***** The data

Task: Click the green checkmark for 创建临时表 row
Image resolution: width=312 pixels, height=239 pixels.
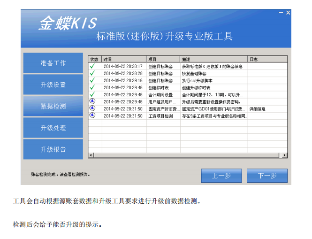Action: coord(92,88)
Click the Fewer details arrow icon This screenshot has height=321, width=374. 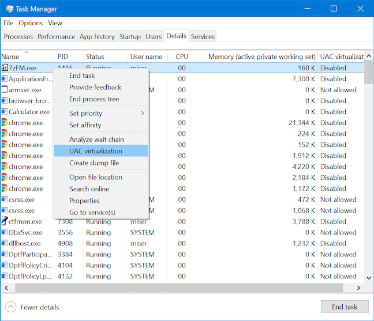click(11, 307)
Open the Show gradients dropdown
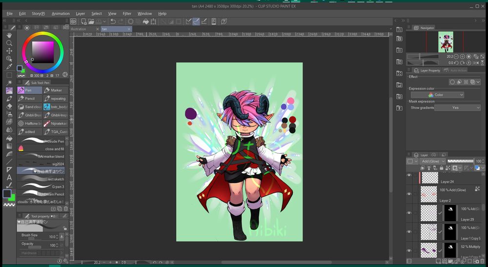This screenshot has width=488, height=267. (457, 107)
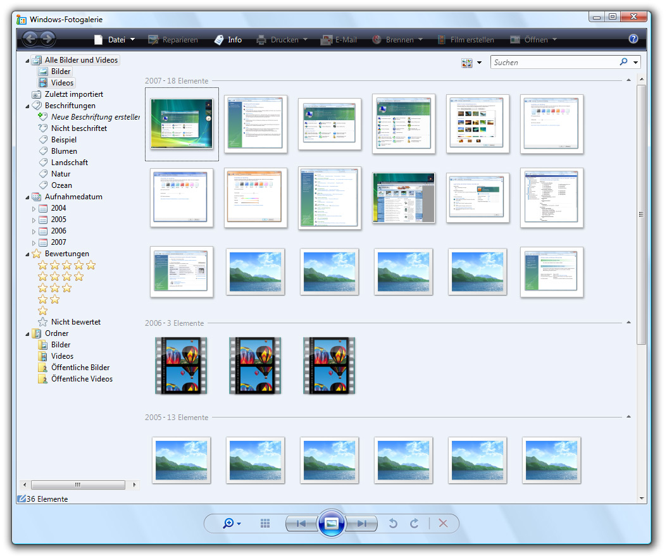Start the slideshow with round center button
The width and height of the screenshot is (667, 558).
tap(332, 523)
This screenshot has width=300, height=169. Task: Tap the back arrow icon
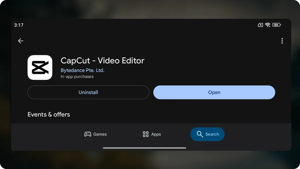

**********

[Prompt]: Show each line in the entries that holds the string "Task".

[Response area]:
Task: Click the green checkmark for 创建临时表 row
This screenshot has width=300, height=169. Task: Tap the back arrow icon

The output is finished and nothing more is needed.